A channel is an independent data and control path between I/O devices and the memory. Peripheral devices like disk-drives, tapes, printers, card-readers, card-punch are connected to a mainframe computer using channels.
Because peripheral devices are relatively slower than the CPU, the CPU could waste time waiting for data from a peripheral device. A I-O Control unit is a self-contained processor, and has logic to work with a particular type of peripheral device. Channels connect to control units, which in turn manage the peripheral device.
A personal computer offers different ports to connect peripherals. It has USB ports, SCSI bus. The Mac has high-speed firewire port. Likewise, on the mainframe, channels can be OSA, ESCON or FICON. OSA Express channels are used to connect to standard networking technologies such as LAN(Ethernet), Token Ring. ESCON and FICON channels have fiber-optic cables.
Terminals connected to a mainframe computer remotely, over a network. They used the IBM 3270 protocol for communication. IBM no longer manufactures terminals, instead you use a PC running a software that mimics the terminal. Terminal emulators such as the IBM Personal Communications are quite popular.
Storage devices such as Magnetic Disk drives are used as secondary memory. IBM uses the term DASD(Direct Access Storage Device) pronounced as dazz-dee for hard-disks. Disk drives support random access to data. IBM 3380 and 3390 DASD models are widely in use. The picture below shows a 3380 DASD assembly(Source:IBM Archives).
Tape drives are also used for storage. A Tape drive allows sequential access of data. Very large files can be stored on tape-drives. Tape drives are often used for a backup of data. IBM continues to innovate the tape drive technology. IBM 3480 tapes were very popular in the last century. The picture below shows two 3480 tapes(in the front) and two 3420 tapes(the tape reels at the back). Tapes now come in a square cartridge form, instead of a tape reel.
Punched Cards(Hollerith Cards) although obsolete, have been used over a century for recording information. A punched card was a stiff paper, that represented information by the presence or absence of holes.

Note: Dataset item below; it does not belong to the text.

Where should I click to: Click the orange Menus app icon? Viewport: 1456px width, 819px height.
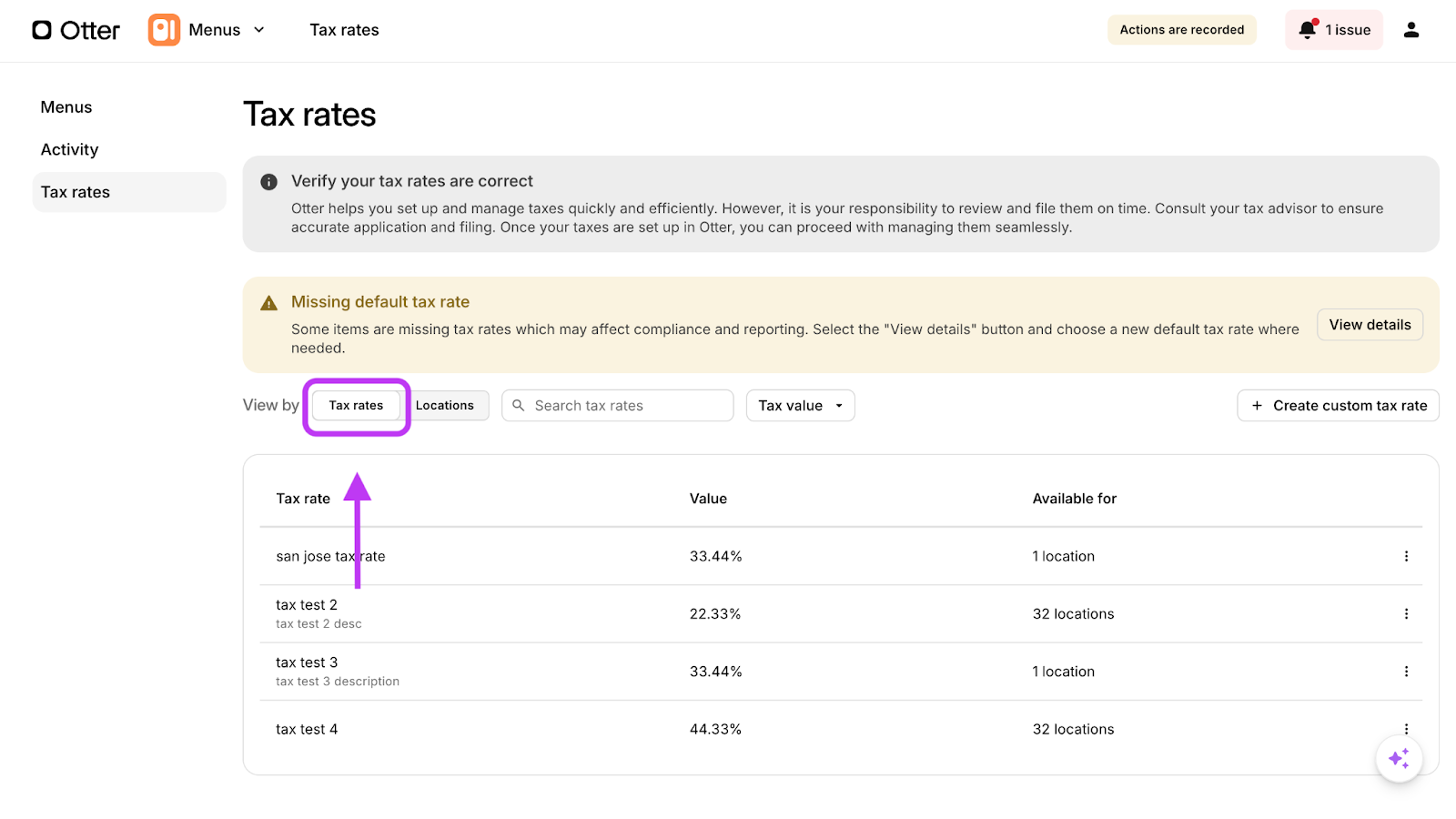point(164,30)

Punched cards were used by Joseph Jacquard in the early 19th century in textile looms. By using a particular punched card, you could select a weaving pattern.

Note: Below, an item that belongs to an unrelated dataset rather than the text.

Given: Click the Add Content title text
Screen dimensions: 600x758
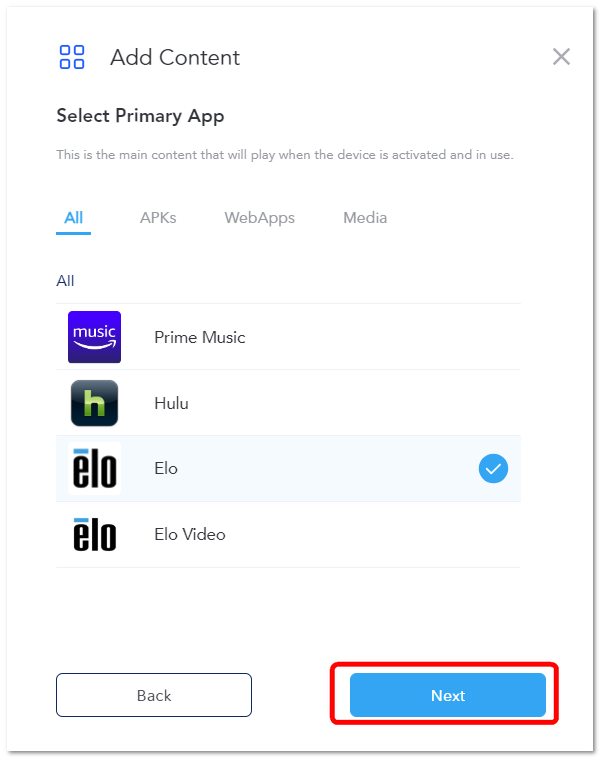Looking at the screenshot, I should coord(175,58).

Herman Hollerith proposed the use of punched cards to store information about US nationals during the 1890 census. Jacquard cards were read-only. Hollerith envisioned that punched cards could be used as a read/write technology. A key-punching machine could be used to punch data such as age, sex or marital status of the citizen. In the picture below, you see the operators preparing data for the census.(Source: Computer Science Labs).
By the early 20th century, punched cards began to be used everywhere in the United States. Your gas bill would arrive every month with a punched card, that stored the customer name, the address, the bill amount and the due-date. In the 20th century, punched cards were used as legal documents such as US government checks.
Hollerith founded a company, The Tabulating Machine Company(1896), which after a few buyouts, became known as International Business Machines(IBM)(1911). IBM manufactured the standard 80 column punched card. A deck of cards were fed through a hopper into a card-reader. Output data could be punched onto cards using a card-punch.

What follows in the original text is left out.